- Source passage -
Random Forest

Random Forest is an ensemble method that combines multiple decision trees using bootstrap aggregating (bagging) and random feature selection. It reduces overfitting and improves generalization compared to a single decision tree.

RandomForest Class

class lostml.tree.random_forest.RandomForest(n_estimators=100, max_depth=None, min_samples_split=2, min_samples_leaf=1, max_features='sqrt', criterion='gini', bootstrap=True, random_state=None)[source]

Bases: object

Random Forest for classification and regression.

An ensemble method that combines multiple decision trees using: - Bootstrap aggregating (bagging): Each tree trains on random subset of data - Random feature selection: Each split considers random subset of features

Parameters:
  • n_estimators (int, default=100) – Number of trees in the forest.

  • max_depth (int, default=None) – Maximum depth of each tree. If None, trees grow until all leaves are pure.

- Required work -
1. In the Random Forest documentation, what happens to the trees when max_depth is left at its default of None?
2. Continue the Random Forest documentation from its last line, describing the remaining parameters in the same format.

- Source excerpt -
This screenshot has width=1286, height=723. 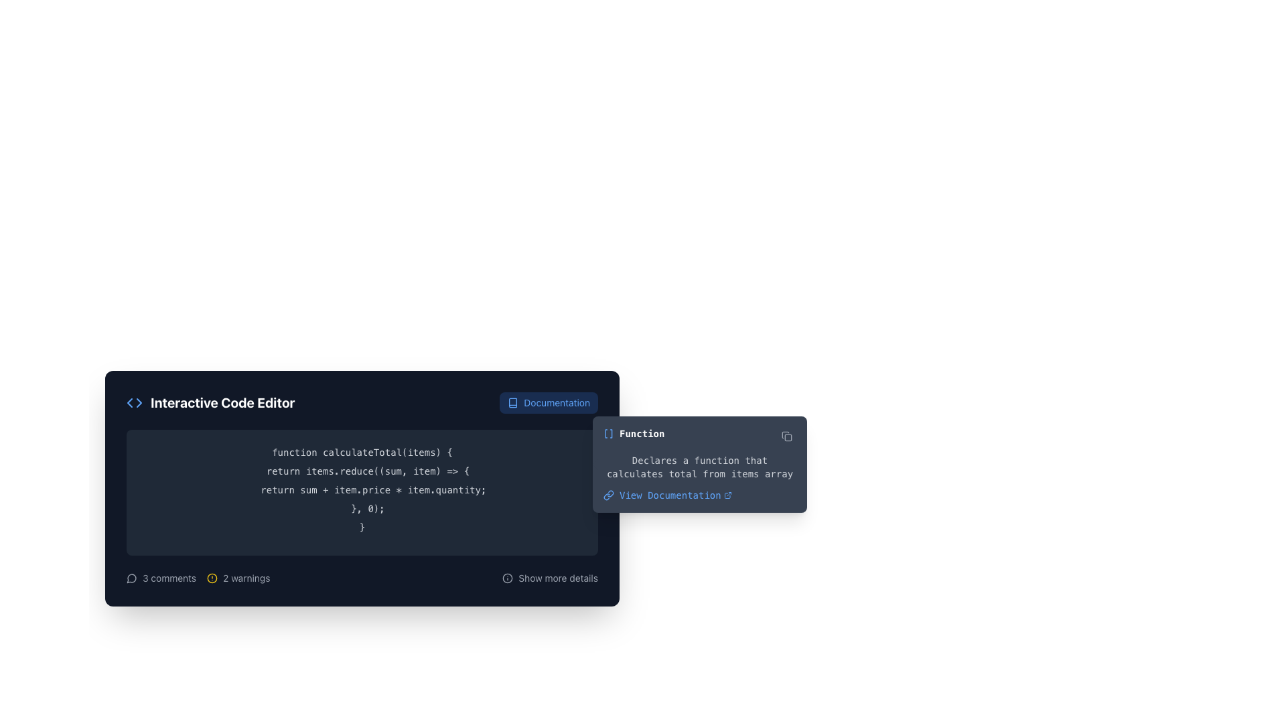 I want to click on the yellow circular icon containing a warning symbol, which is positioned to the left of the text '2 warnings', so click(x=212, y=578).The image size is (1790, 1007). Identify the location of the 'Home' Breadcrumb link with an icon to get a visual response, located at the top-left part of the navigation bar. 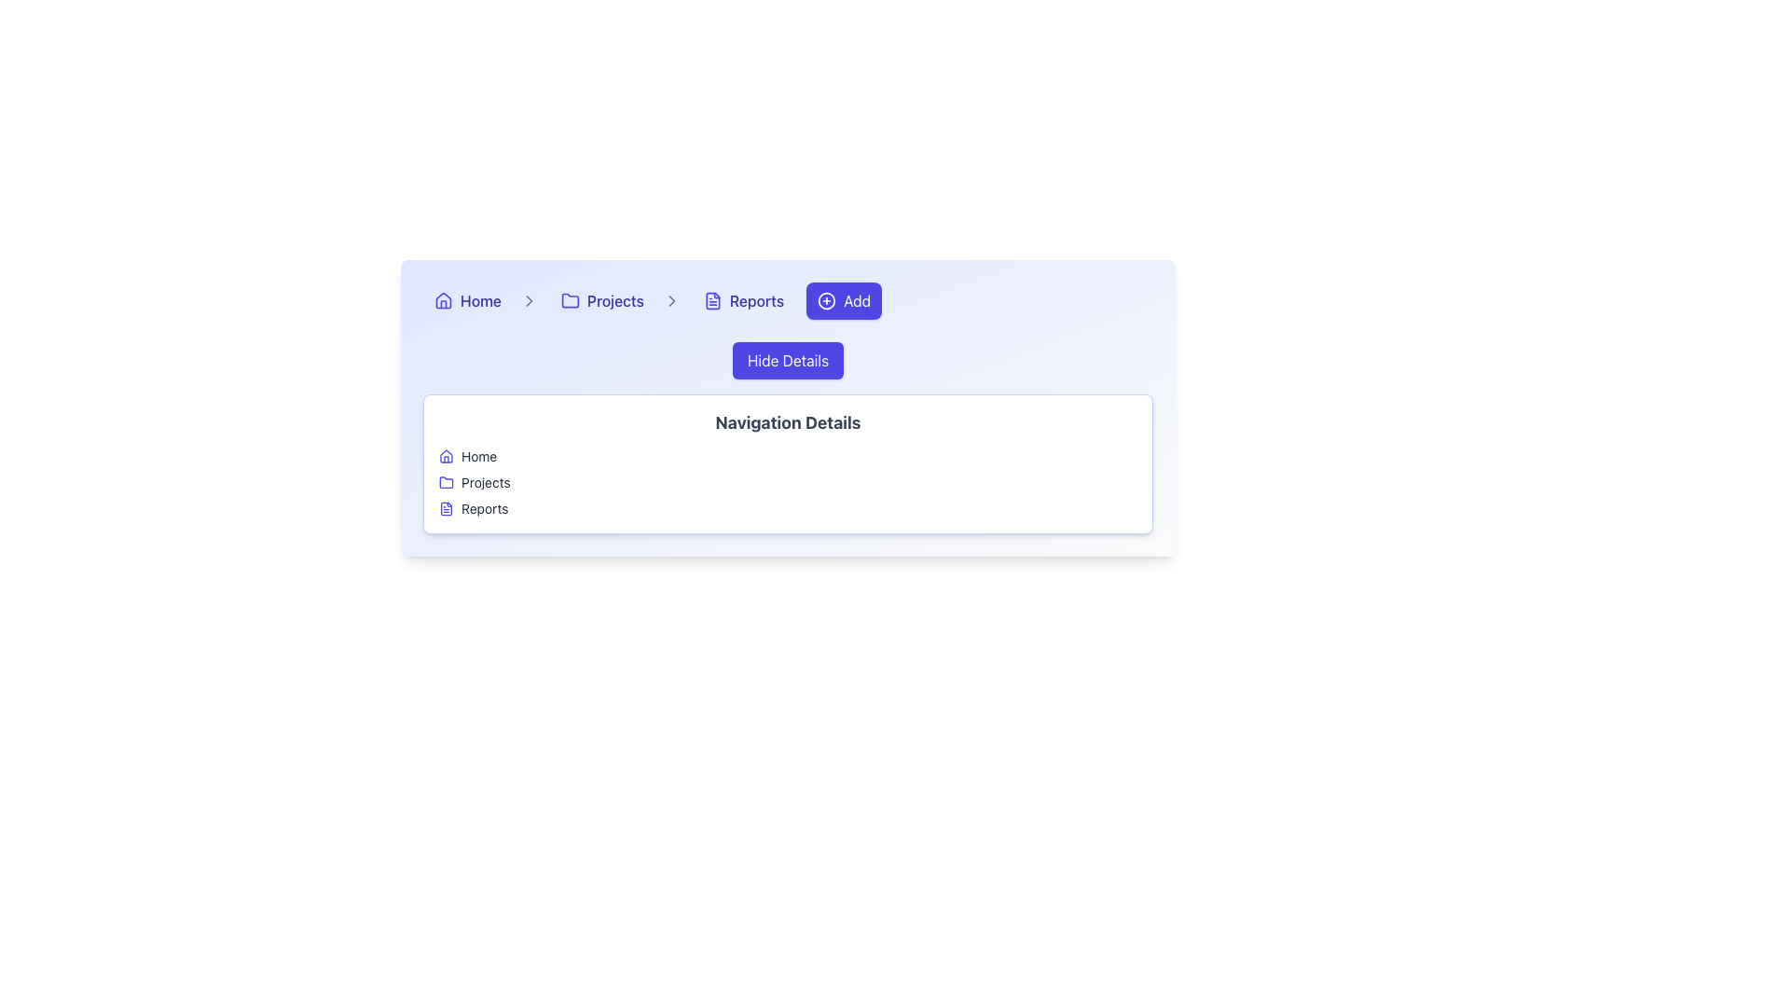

- Per-task outputs -
1. The trees grow until all leaves are pure.

2.
  • min_samples_split (int, default=2) – Minimum number of samples required to split a node in each tree.

  • min_samples_leaf (int, default=1) – Minimum number of samples required in a leaf node in each tree.

  • max_features (int, float, str, or None, default='sqrt') – Number of features to consider when looking for the best split: - If int, then consider max_features features at each split. - If float, then max_features is a fraction and int(max_features * n_features) features are considered. - If ‘sqrt’, then max_features = sqrt(n_features). - If ‘log2’, then max_features = log2(n_features). - If None, then max_features = n_features.

  • criterion (str, default='gini') – Splitting criterion. ‘gini’ for classification, ‘mse’ for regression.

  • bootstrap (bool, default=True) – Whether to use bootstrap sampling when building trees.

  • random_state (int or None, default=None) – Random seed for reproducibility.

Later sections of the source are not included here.